A parliamentary hearing on research misconduct finds little evidence of improvement.   

  • Yojana Sharma

Credit: Andy Baker / Alamy Stock Photo

UK research integrity code ineffective

A parliamentary hearing on research misconduct finds little evidence of improvement.

31 October 2017

Yojana Sharma

Andy Baker / Alamy Stock Photo

The attempt by universities in the United Kingdom to self-regulate research misconduct is not working, a parliamentary committee has been told.

The code of conduct drawn up by universities to govern research integrity has had little impact, academics told the UK Parliament’s Science and Technology Select Committee at a hearing on 24 October.

The hearing examined the continuing increase in misconduct and mistakes in publishing identified by the UK Parliamentary Office of Science and Technology (POST) in a report published in January. POST also identified a “crisis in reproducibility” of research.

The UK has no regulatory body on research misconduct, unlike in Denmark, where the Committee on Research Misconduct examines cases of fabrication, falsification and plagiarism, and in the United States, where the Office of Research Integrity oversees formal misconduct investigations for research funded by the US National Institutes of Health.

In 2013, Universities UK (UUK), which represents most higher-education institutions in the country, drew up The Concordat to Support Research Integrity after a parliamentary inquiry in 2011 found UK systems for dealing with research integrity to be inadequate.

Universities must adhere to the concordat’s guidelines to receive grants from major UK funders.

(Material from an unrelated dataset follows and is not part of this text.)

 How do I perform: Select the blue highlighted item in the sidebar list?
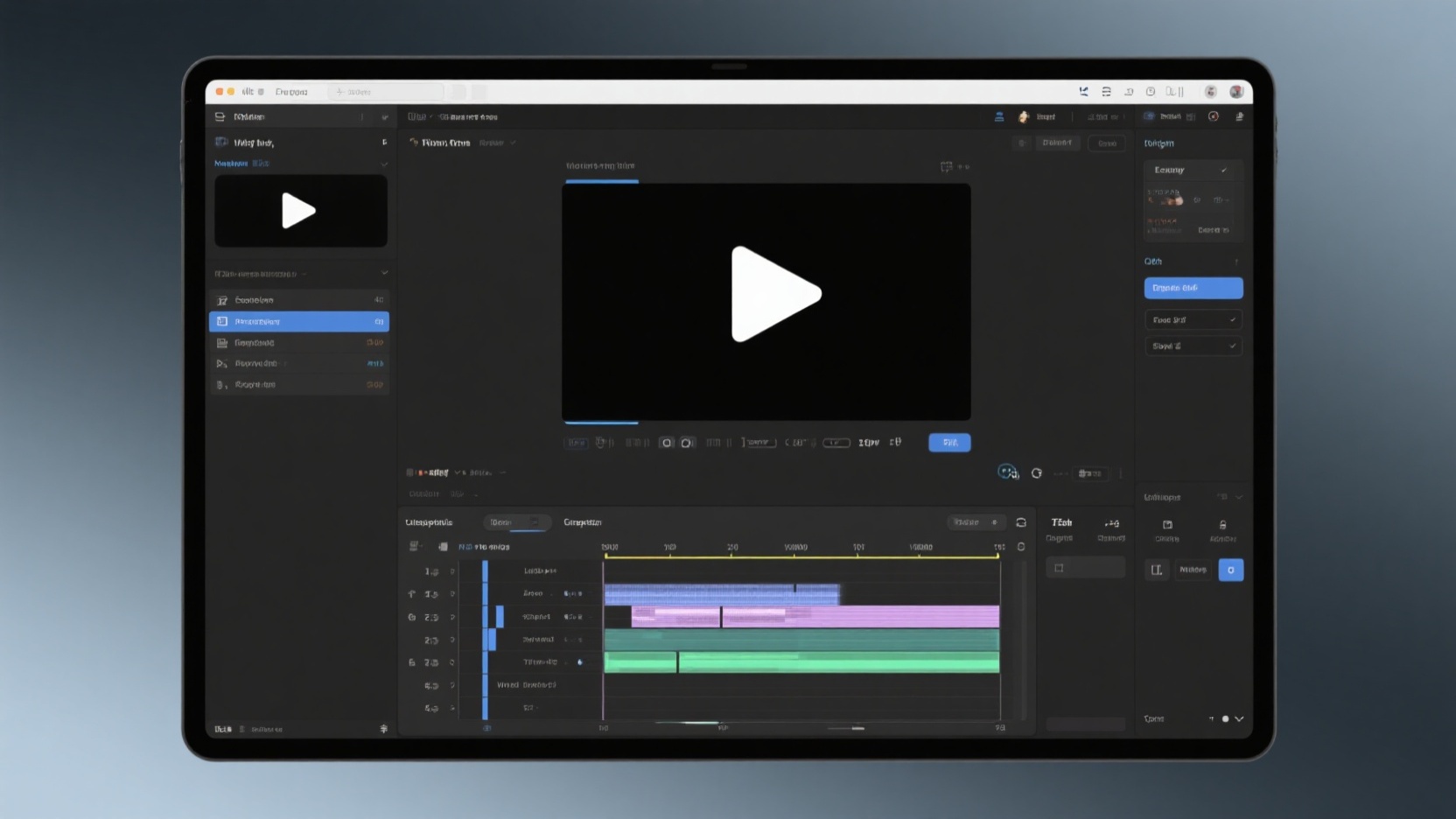299,322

The concordat includes good practice, provides guidance on investigating misconduct, and calls on universities to publish annual summaries of their formal misconduct investigations.

But some at the hearing questioned the initiative’s success. “There is limited evidence that the concordat has improved things,” said Elizabeth Wager, editor of the journal Research Integrity and Peer Review, and former chair of the international Committee on Publication Ethics (COPE).

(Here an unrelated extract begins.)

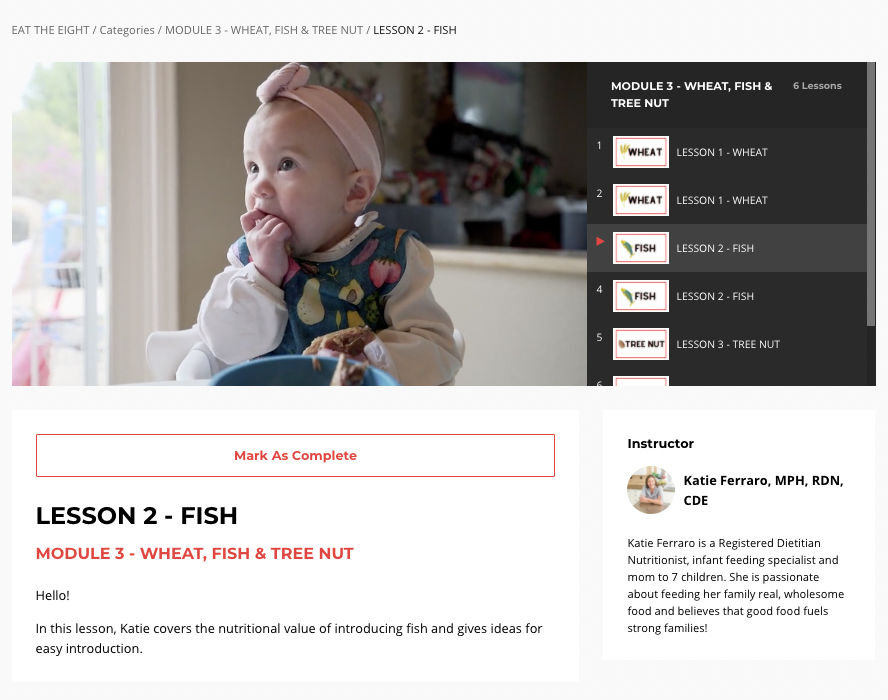Open partially visible sixth lesson thumbnail
Screen dimensions: 888x700
pyautogui.click(x=641, y=381)
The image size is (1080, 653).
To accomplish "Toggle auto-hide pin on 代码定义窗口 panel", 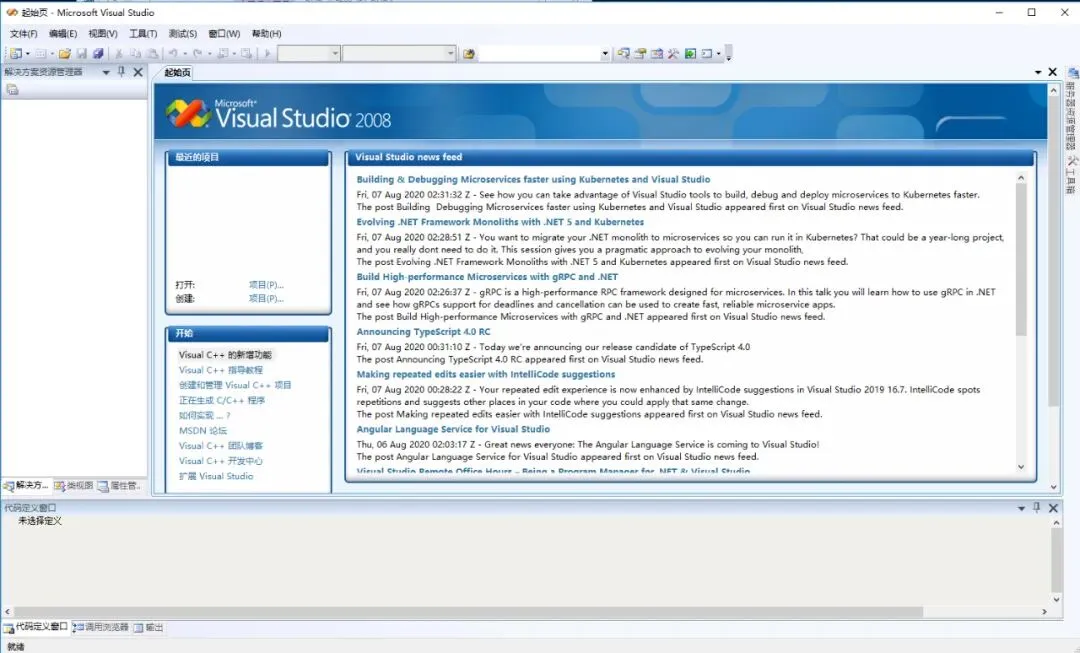I will coord(1036,508).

Freedom of Information Requests by the BBC uncovered at least 300 reported allegations of research integrity breaches related to plagiarism, fabrication, piracy and misconduct at 23 of the 24 Russell Group of research-intensive universities between 2011 and 2016. About a third of the allegations were upheld and more than 30 research publications had to be retracted.

“Given many cases we have covered in which universities cleared their scientists of misconduct, only to later be forced to acknowledge such misconduct, it is obvious that institutions have a conflict of interest in investigating their own employees,” says the watchdog website Retraction Watch in a written submission to the committee, while acknowledging that the UK did not appear to have a higher rate of misconduct than other nations.

One key problem, according to Wager, was that the concordat lacked teeth. She pointed to Australia, where the first response still lies with the universities, but an independent national committee on research integrity has been set up, which acts “like a court of appeal,” if there are problems with investigations.

“We need something more concrete [in the concordat] on what is meant by investigation,” Wager said. She added, the UK Research Integrity Office set up in 2006 is purely an advisory body on the conduct of research with no official funding or status.

Signatories to the concordat have also failed to respond to the annual reporting requirements. Committee chairman and member of parliament, Norman Lamb, said only 26% of UK universities publish an annual report on research integrity set out by the concordat, according to figures in a progress report published in November 2016 by UUK.

Such a small number of universities reporting back after four years of the concordat’s existence “is simply not good enough,” Lamb said, adding the lack of transparency by universities failing to reveal the number of investigations could not be tolerated.

But UUK and the Russell Group were generally positive. Ian Diamond, vice-chancellor of the University of Aberdeen and former chair of the UUK research policy network said 100 universities had signed up to the concordat. “We are on an upward curve,” he said.